Ratos Lewis machos cadavéricos (300-430 g) obtidos do Toronto General Hospital Research Institute foram utilizados para todos os experimentos. Para todos os procedimentos cirúrgicos, instrumentos e suprimentos estéreis foram utilizados para manter a técnica asséptica (ver Tabela de Materiais). Todos os procedimentos foram realizados em conformidade com as diretrizes do Comitê de Cuidados com os Animais do Toronto General Hospital Research Institute, University Health Network (Toronto, ON, Canadá). Um total de quatro membros posteriores foram descelularizados.

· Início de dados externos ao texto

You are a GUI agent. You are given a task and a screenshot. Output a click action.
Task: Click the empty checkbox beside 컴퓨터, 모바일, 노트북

1. Preparação pré-cirúrgica

1. Preparar 50 mL de solução salina heparinizada a 5%. De um saco salino de 50 ml, retire 2,5 ml de solução salina utilizando uma seringa de 5 ml e elimine. Usando uma seringa de 5 mL, adicione 2,5 mL de heparina ao saco salino. Inverta o saco salino para misturar seu conteúdo.
2. Coloque um rato cadavérico em decúbito dorsal sob uma almofada azul. Raspe o membro posterior e a área da virilha circunferencialmente usando um barbeador elétrico e remova os pelos.
3. Traga o rato para a estação cirúrgica e aplique a solução de esfoliação de iodo Povidona usando uma gaze no membro posterior e na região da virilha. Posteriormente, aplique álcool isopropílico a 70% para limpar a solução de esfoliante usando gaze.
4. Descarte a almofada azul da etapa 1.2 e mude para luvas novas e estéreis.

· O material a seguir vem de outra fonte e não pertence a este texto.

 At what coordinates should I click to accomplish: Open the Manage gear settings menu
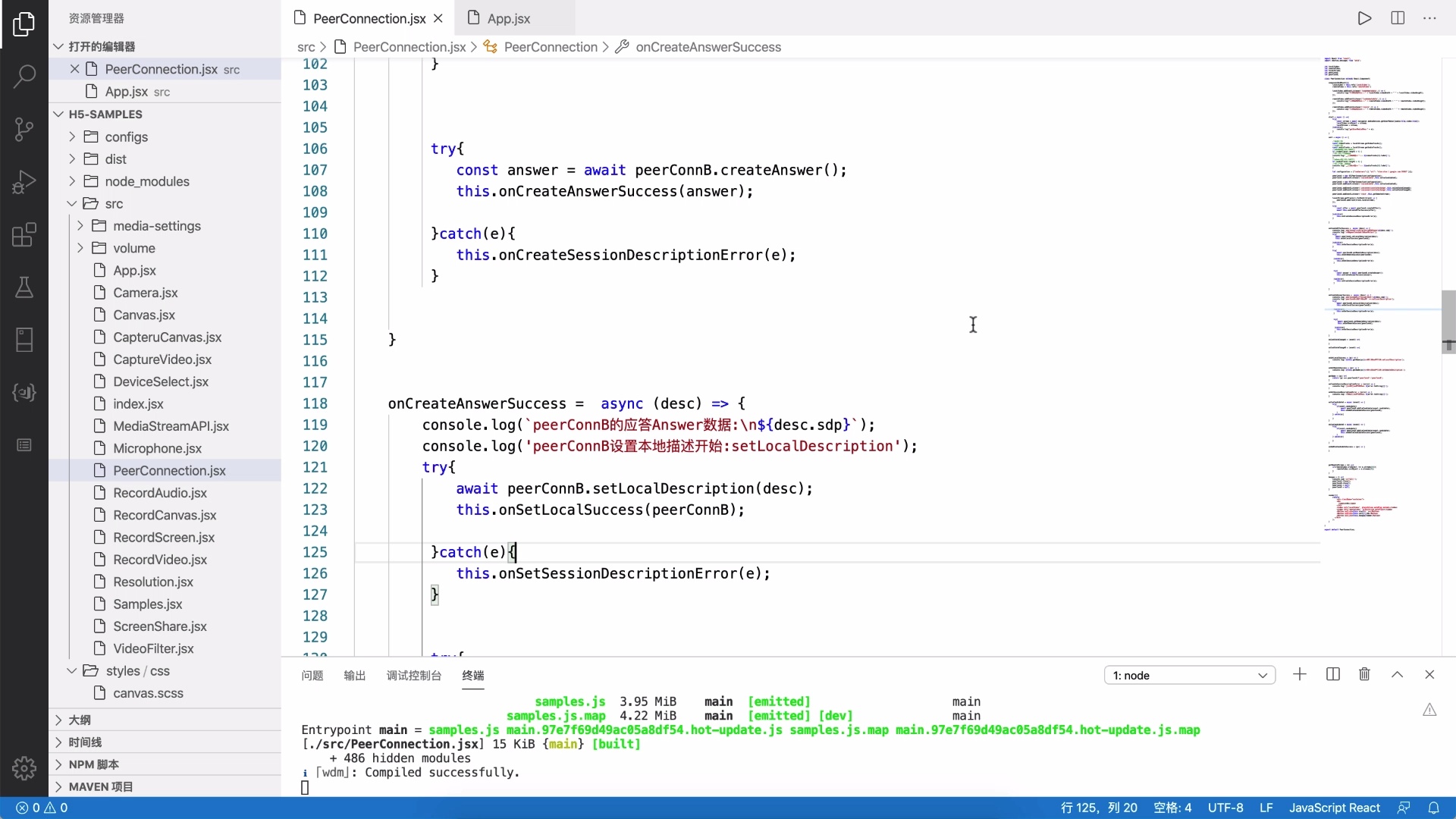pyautogui.click(x=24, y=767)
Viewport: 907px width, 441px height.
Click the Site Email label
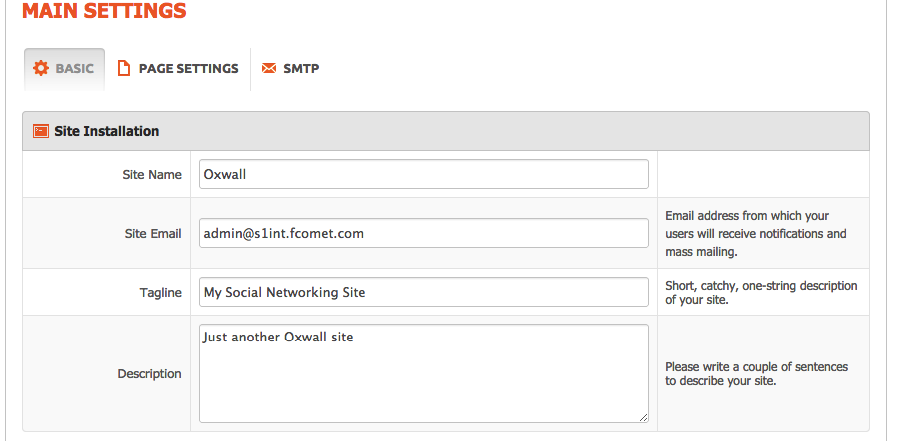(x=153, y=234)
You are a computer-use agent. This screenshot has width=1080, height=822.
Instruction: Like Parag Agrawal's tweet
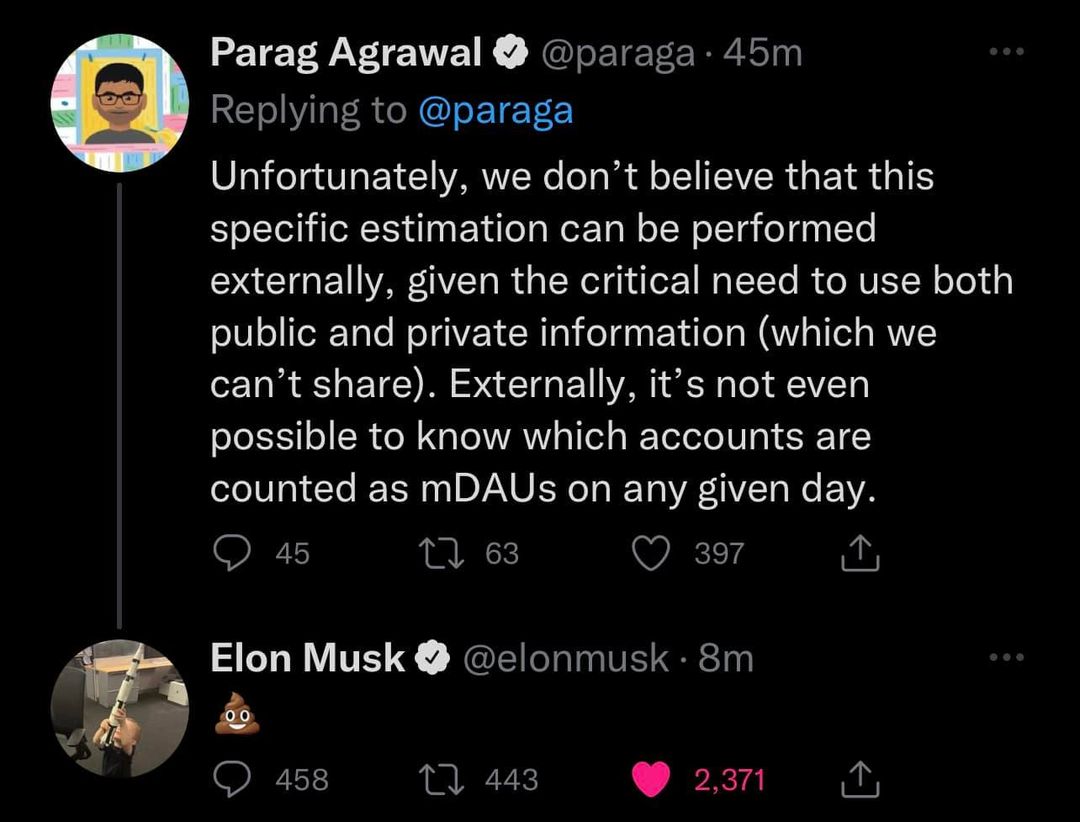pos(652,553)
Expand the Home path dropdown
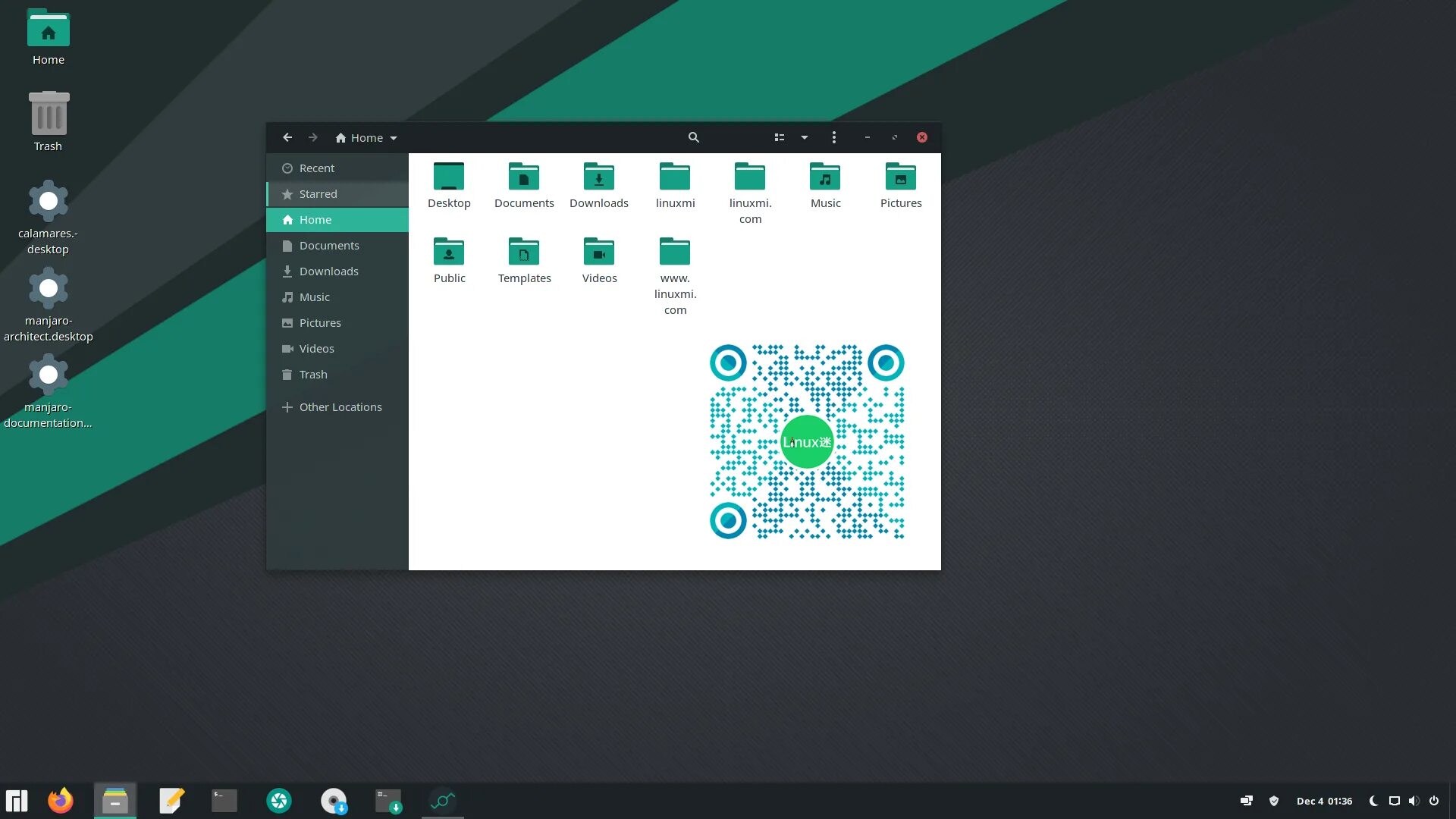 tap(394, 138)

2. Aquisição de membro posterior de rato

1. Faça uma incisão na pele usando uma lâmina cirúrgica #10 e um blade runner #3 ao longo do nível do ligamento inguinal, passando de uma direção lateral para uma medial (Figura 1A). Use pinça Adson para segurar a pele circundante para garantir uma incisão suave.
2. Quando a gordura subjacente estiver exposta, use dissecção contundente para dissecar cuidadosamente a gordura. Localize os vasos epigástricos superiores.
3. Use microtesouras para dissecar proximalmente e expor o nervo femoral subjacente, artéria e veia no nível do ligamento inguinal.
4. Sob microscópio de dissecção, identificar os vasos femorais e dissecar a artéria e a veia proximalmente usando pinça fina para obter comprimento suficiente dos pontos de bifurcação da rede arterial (Figura 1B).
5. Ligue a artéria e a veia femoral separadamente usando suturas 6-0.
6. Realizar dissecção circunferencial em torno do restante do membro posterior sem interromper os vasos femorais ligados.
7. Transecto do osso femoral de comprimento médio usando um cortador ósseo.
8. Para isolar totalmente o membro posterior, transectar os vasos femorais ligados abaixo das ligaduras usando microtesouras.
9. Cânular a artéria femoral usando um angiocateter 24 G sob o microscópio de dissecção. Use pinças finas para inserir a cânula com cuidado. Lavar com solução salina heparinizada até que se observe uma saída clara da veia femoral.
10. Fixe a cânula amarrando uma sutura ao redor do vaso canulado e outra sutura distalmente ao redor da própria cânula. Certifique-se de que a cânula seja colocada proximalmente para evitar o bloqueio dos pontos de bifurcação.
11. Submergir os membros posteriores adquiridos em solução salina tamponada com fosfato (PBS) até a descelularização.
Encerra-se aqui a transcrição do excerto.